(Stored items)
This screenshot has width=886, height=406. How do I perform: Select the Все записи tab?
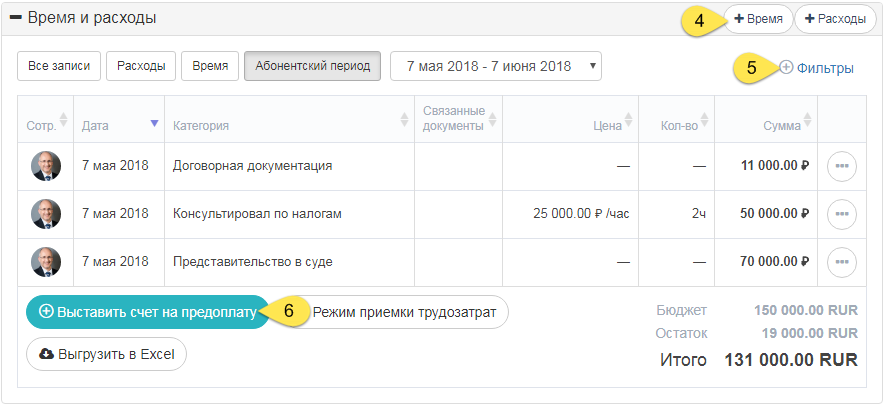pyautogui.click(x=58, y=66)
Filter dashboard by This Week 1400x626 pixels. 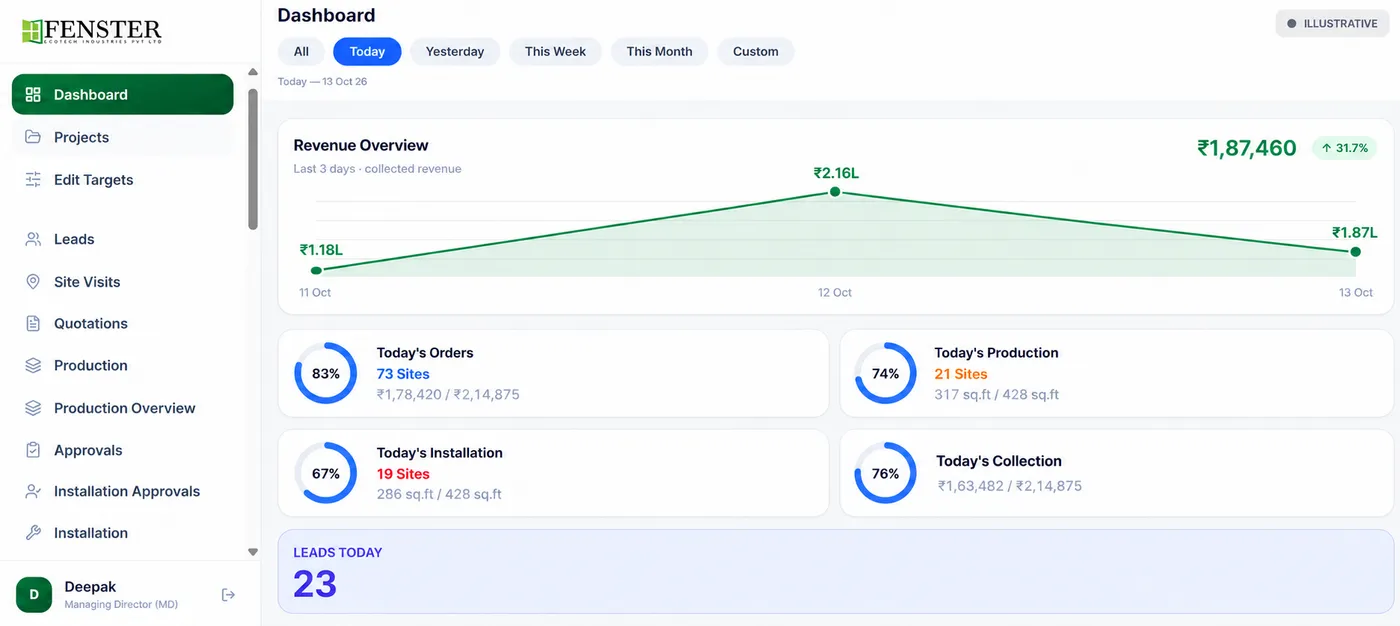(556, 52)

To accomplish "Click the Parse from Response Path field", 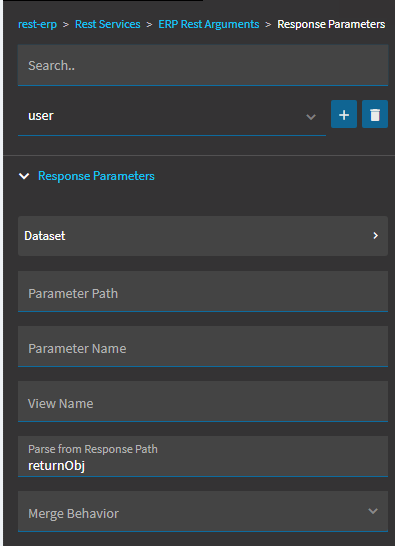I will point(203,456).
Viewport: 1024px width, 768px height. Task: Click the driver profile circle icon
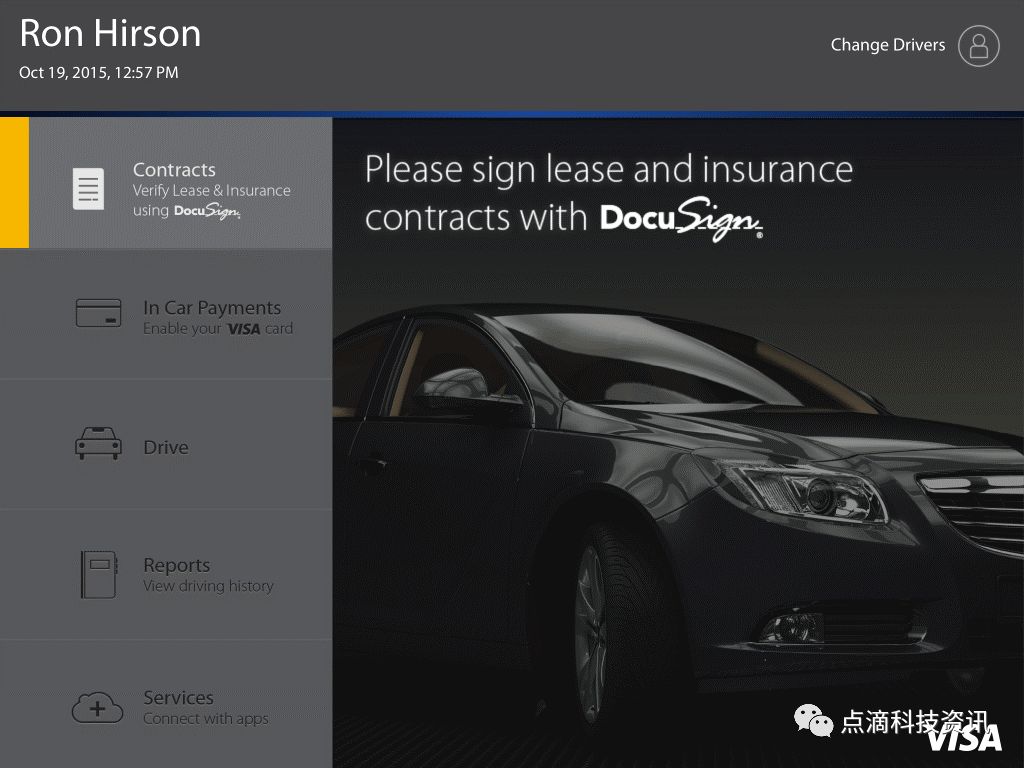click(x=978, y=46)
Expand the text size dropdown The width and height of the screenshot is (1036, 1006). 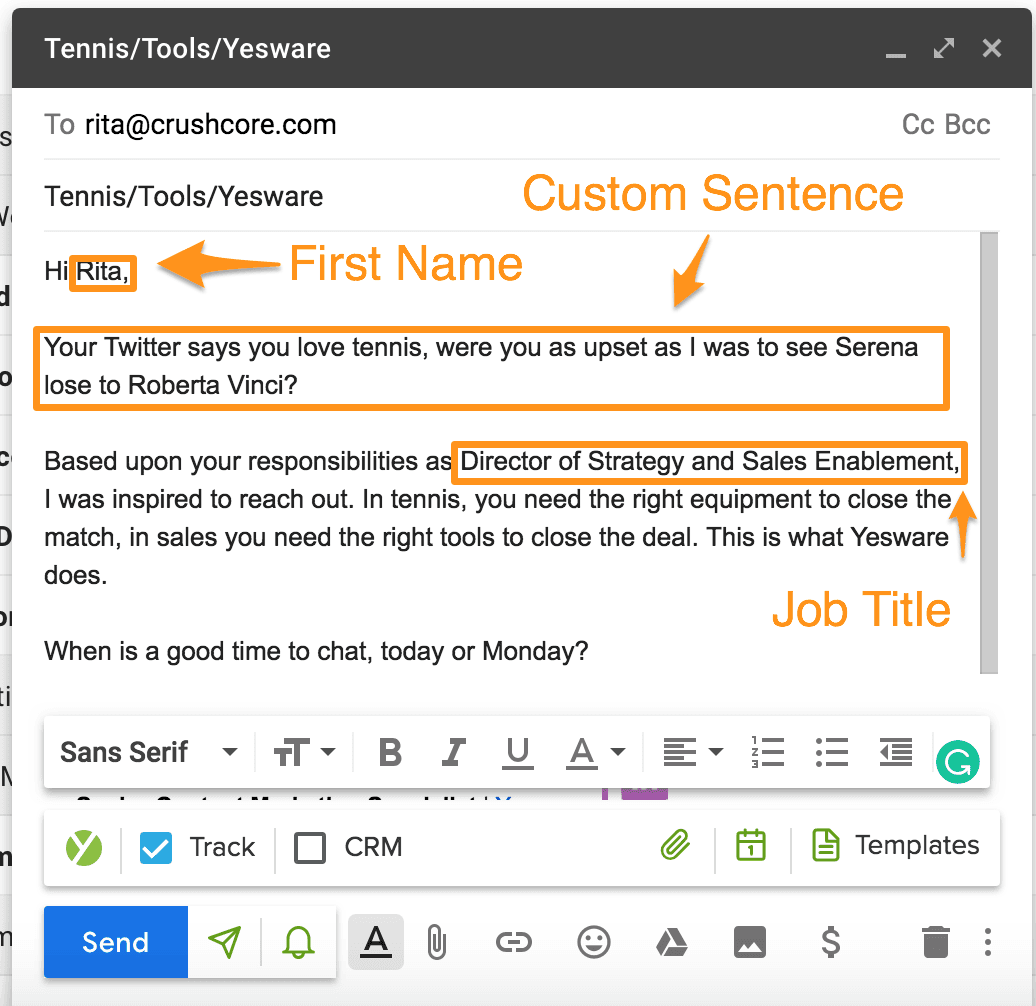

▸ **What is required**: Please reproduce exactly, and nothing more, the lines from the one containing "Viewport: 1024px width, 768px" through the last line of the entries, both included; pictures stay out.

▸ **Solution to this task**:
Viewport: 1024px width, 768px height. Task: Click the driver profile circle icon
click(x=978, y=46)
Expand the text size dropdown The width and height of the screenshot is (1036, 1006). 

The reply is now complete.